§ What to work on
From the first line of the data through the line containing "You are a computer-use agent. 713x609 pixels.", return each line exactly.

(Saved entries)
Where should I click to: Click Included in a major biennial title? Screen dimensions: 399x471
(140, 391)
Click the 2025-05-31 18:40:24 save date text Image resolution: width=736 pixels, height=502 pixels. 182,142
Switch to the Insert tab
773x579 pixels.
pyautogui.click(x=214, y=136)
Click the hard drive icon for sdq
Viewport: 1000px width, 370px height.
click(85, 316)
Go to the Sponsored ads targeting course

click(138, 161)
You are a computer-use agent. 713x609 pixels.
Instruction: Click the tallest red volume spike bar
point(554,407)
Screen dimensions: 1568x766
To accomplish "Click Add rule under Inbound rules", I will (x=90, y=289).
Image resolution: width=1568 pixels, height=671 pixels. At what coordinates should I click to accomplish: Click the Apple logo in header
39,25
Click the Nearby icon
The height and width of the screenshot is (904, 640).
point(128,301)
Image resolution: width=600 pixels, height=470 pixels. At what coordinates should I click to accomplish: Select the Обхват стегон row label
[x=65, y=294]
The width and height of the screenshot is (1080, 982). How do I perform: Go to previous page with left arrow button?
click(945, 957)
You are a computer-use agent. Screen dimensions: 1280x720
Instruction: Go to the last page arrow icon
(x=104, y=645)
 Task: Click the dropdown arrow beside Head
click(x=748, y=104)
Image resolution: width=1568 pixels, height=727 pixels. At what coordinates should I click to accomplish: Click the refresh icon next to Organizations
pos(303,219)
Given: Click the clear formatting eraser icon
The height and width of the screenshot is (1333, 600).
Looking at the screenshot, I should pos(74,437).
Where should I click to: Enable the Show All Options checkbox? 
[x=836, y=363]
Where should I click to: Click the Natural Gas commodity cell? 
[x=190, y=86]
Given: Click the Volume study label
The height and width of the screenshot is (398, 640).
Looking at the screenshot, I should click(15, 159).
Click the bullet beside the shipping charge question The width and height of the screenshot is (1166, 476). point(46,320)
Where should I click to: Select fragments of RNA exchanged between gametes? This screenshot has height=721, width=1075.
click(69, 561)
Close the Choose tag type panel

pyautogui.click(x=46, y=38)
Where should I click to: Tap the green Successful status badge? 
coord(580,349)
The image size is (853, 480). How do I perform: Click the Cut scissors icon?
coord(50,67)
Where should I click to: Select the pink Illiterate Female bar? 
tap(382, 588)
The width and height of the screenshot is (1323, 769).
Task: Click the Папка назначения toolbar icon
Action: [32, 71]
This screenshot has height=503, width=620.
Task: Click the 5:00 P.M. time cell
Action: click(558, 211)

§ Response to this exercise
Where should I click to: Click Included in a major biennial title? Screen dimensions: 399x471
(140, 391)
Click the 2025-05-31 18:40:24 save date text Image resolution: width=736 pixels, height=502 pixels. 182,142
Switch to the Insert tab
773x579 pixels.
pyautogui.click(x=214, y=136)
Click the hard drive icon for sdq
Viewport: 1000px width, 370px height.
click(85, 316)
Go to the Sponsored ads targeting course

click(138, 161)
You are a computer-use agent. 713x609 pixels.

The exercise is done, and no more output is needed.